Positive sector outlook
JPMorgan’s Nio analyst, Nick Lai, issued a positive outlook on the Chinese energy vehicle (EV) sector, claiming market penetration is set to increase from less than 5% in 2019, to 20% in 2025. Lai reckons customers will increasingly shift from traditional internal-combustion engines (ICE) to EVs, with cost-parity between these vehicle types achievable by 2023, as battery costs drop further.
“China is witnessing ‘a rising tide lifts all boats’ phenomenon, which is not only leading to a fast-growing new energy vehicle (NEV) addressable market, but also benefiting suppliers relevant to the broader EV supply chain”, Lai was reported as saying by Yahoo Finance.
“China is witnessing ‘a rising tide lifts all boats’ phenomenon, which is not only leading to a fast-growing new energy vehicle (NEV) addressable market, but also benefiting suppliers relevant to the broader EV supply chain” - Nick Lai, analyst at JPMorgan
Lai also points out that Nio’s share price will benefit from the extension of China’s NEV government subsidy programme until 2022, which will cover its battery-swap business model.

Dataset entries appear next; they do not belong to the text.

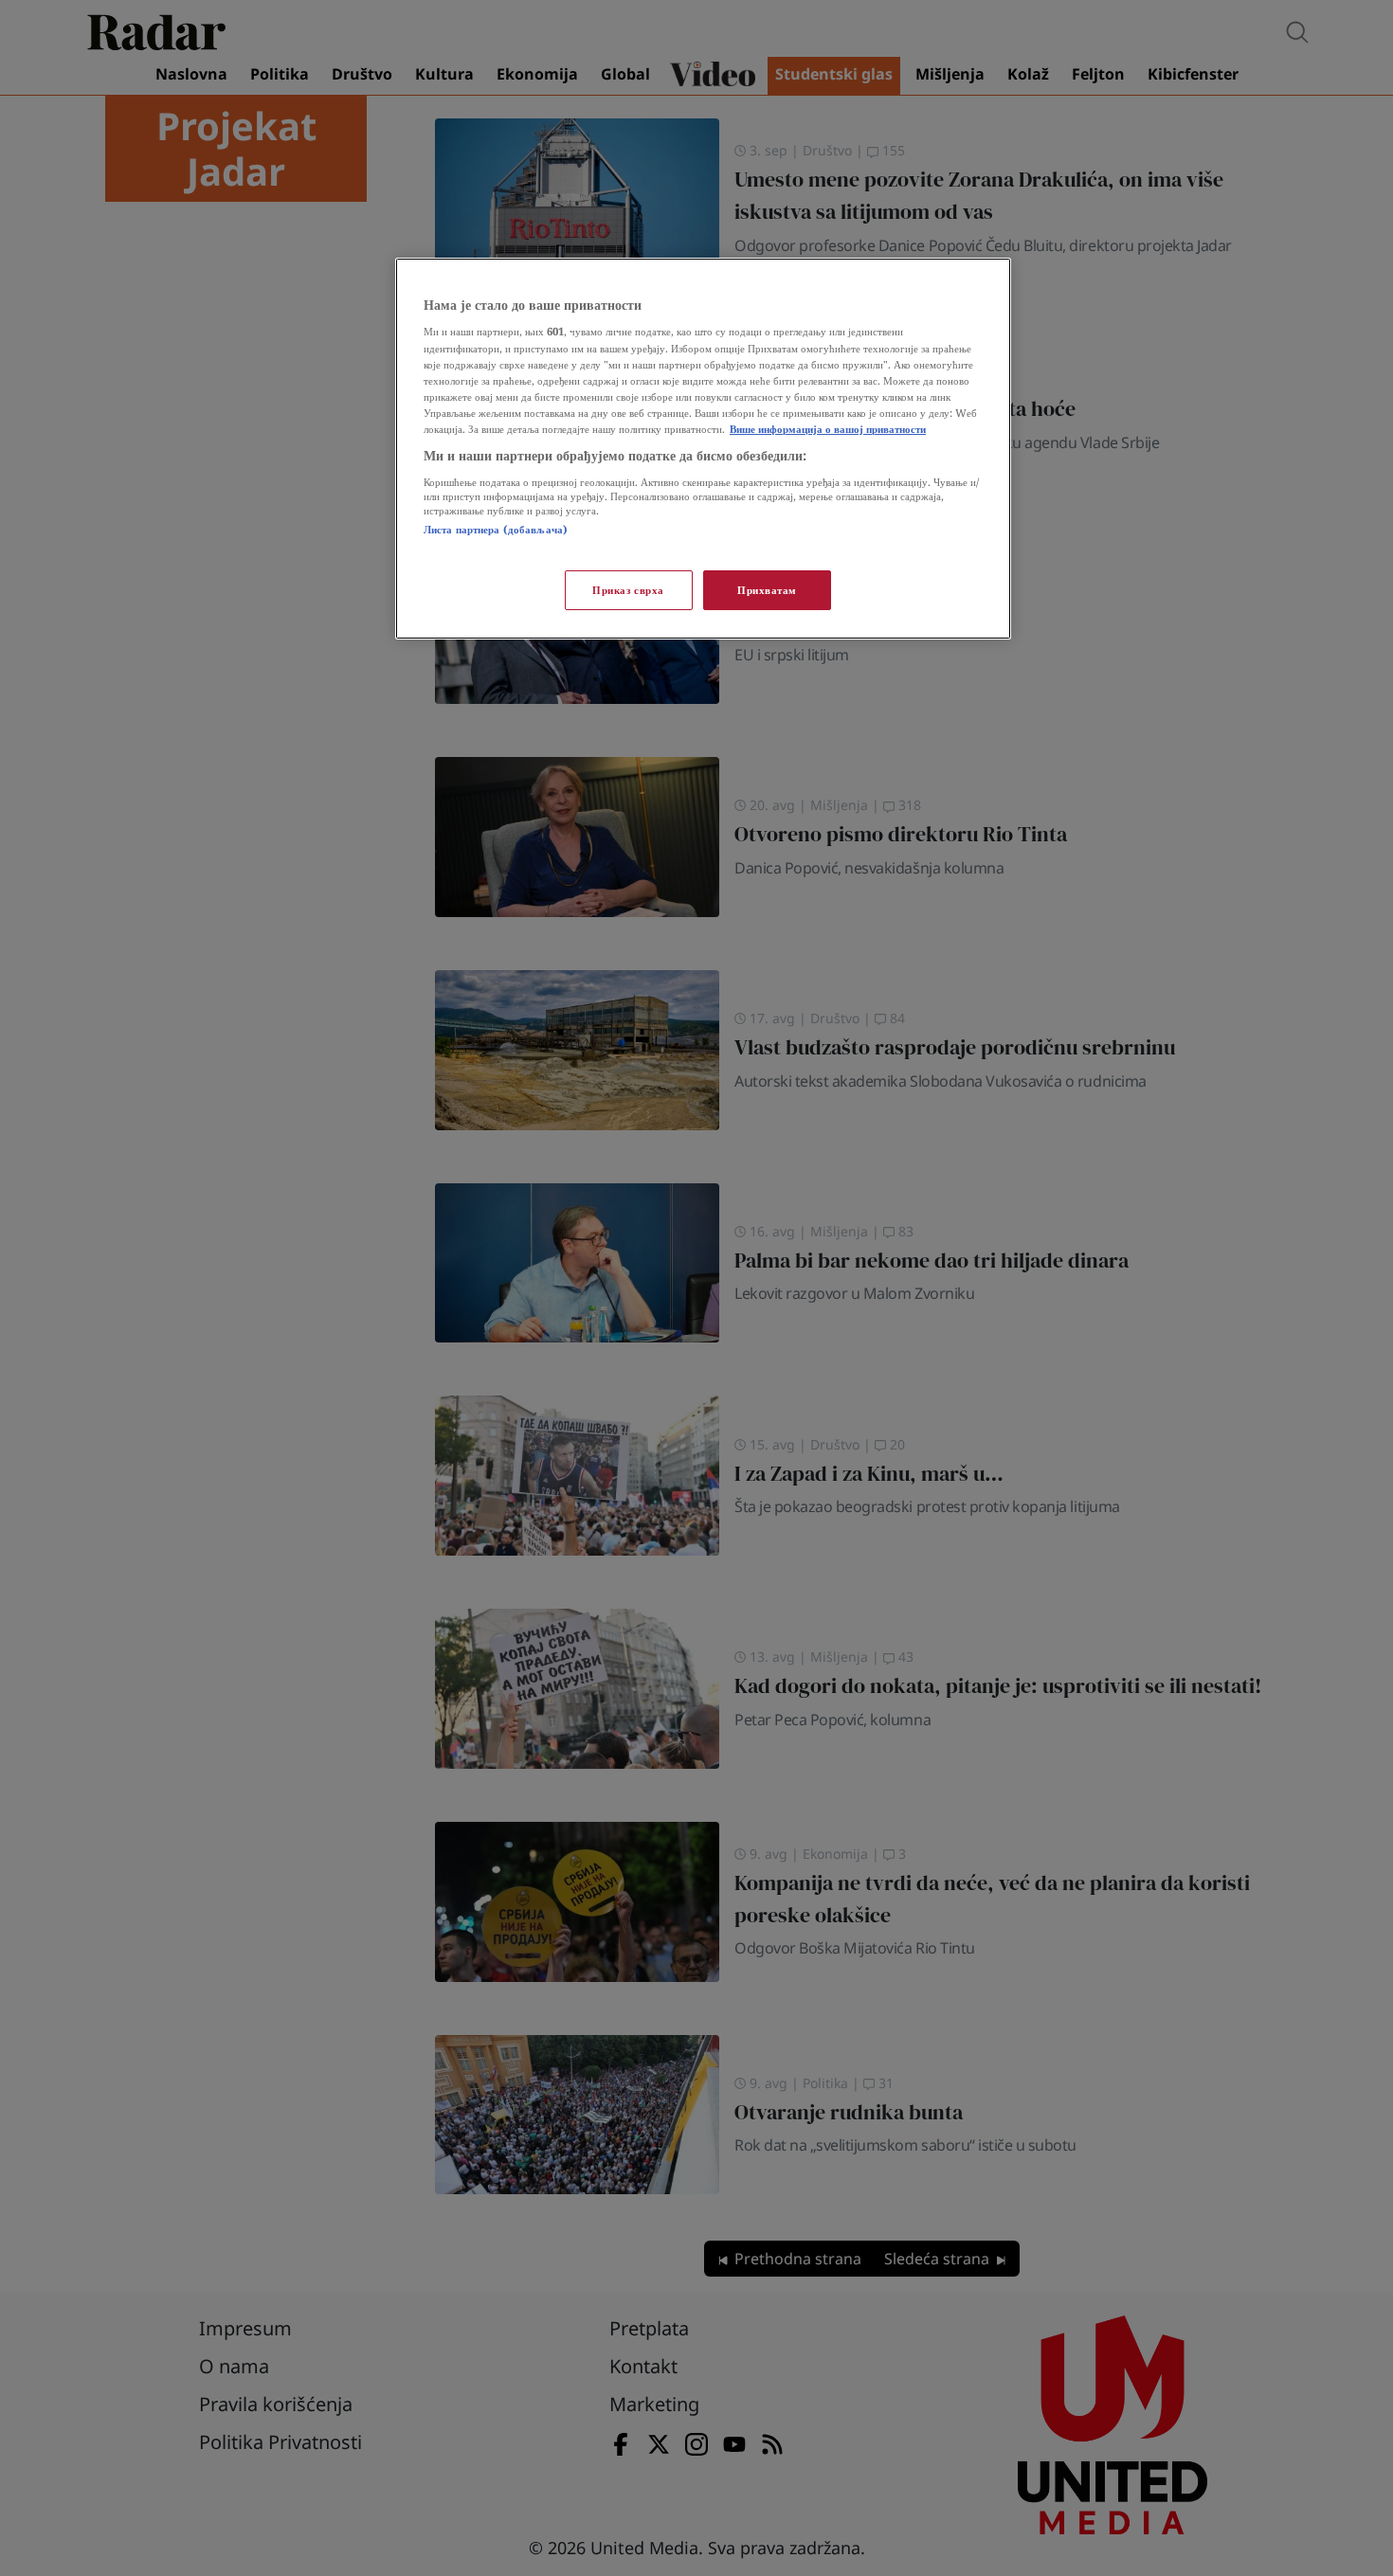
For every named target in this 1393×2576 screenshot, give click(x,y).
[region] (703, 448)
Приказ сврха (628, 590)
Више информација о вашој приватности (828, 429)
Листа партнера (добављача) (496, 529)
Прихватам (767, 590)
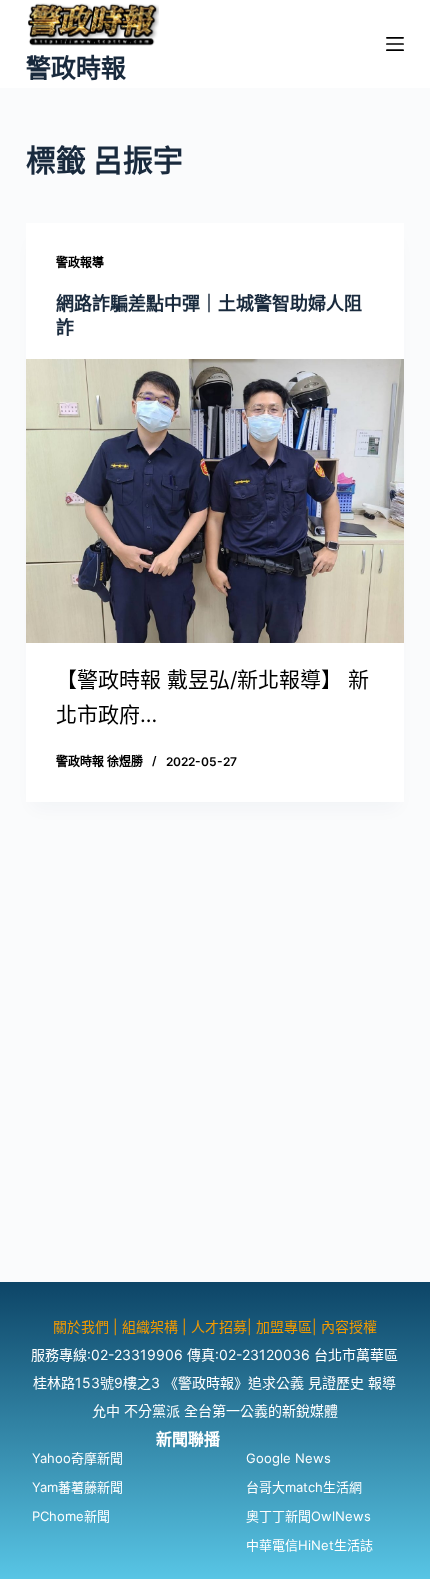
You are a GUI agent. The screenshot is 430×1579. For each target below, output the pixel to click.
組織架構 (150, 1326)
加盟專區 (284, 1326)
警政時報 (76, 68)
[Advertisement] (215, 1067)
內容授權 (349, 1326)
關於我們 (83, 1326)
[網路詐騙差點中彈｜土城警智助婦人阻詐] (215, 501)
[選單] (395, 44)
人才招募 (219, 1326)
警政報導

New model launched as production ramps up
Nio has also boosted production, officially launching its EC6, a 5-seater premium electric coupe SUV, in December 2019, with deliveries starting last month. In its most recent delivery update earlier this month, Nio set a string of production records, as it continues to increase output.
Nio confirmed delivery of 4,708 vehicles in September, a new monthly record, and a 133.2% year-on-year increase. In Q3, Nio delivered 12,206 vehicles, representing a year-on-year increase of 154.3%, and exceeding the upper end of its own guidance. As of 30 September, cumulative deliveries of the ES8, ES6 and EC6 reached 58,288 vehicles, of which 26,375 were delivered in 2020.
delivered by Nio in September 2020
Nio will earn an estimated 7% market share in the passenger EV market by 2025, and a 30% share in the premium space which it focuses on, according to Lai, leading him to conclude that "Nio remains attractive from a long-term perspective.”
Solid third-quarter results are anticipated next month, with Lai predicting Q3 gross profit margin to expand from 8% in the second quarter to 12%. Lai also highlights a robust order backlog, particularly for the new EC6, while a new sedan model should further enhance its product range.
Where next for Nio’s share price?
With JPMorgan’s positive note following upgrades from fellow brokers UBS and Morgan Stanley in August, the outlook certainly looks brighter for Nio. Of eight analysts following the stock on Yahoo Finance, five rate it a Hold, with two Buys and one Strong Buy recommendation.
The average price target stands at $18.38, with a low price of $6.51 and a high of $33.25. While the average target represents a 35% downside from last week’s close, perhaps the recent Nio share price surge has caught analysts by surprise. If it can reassure with solid Q3 numbers next month, we may see a shift in the analysts’ consensus price target.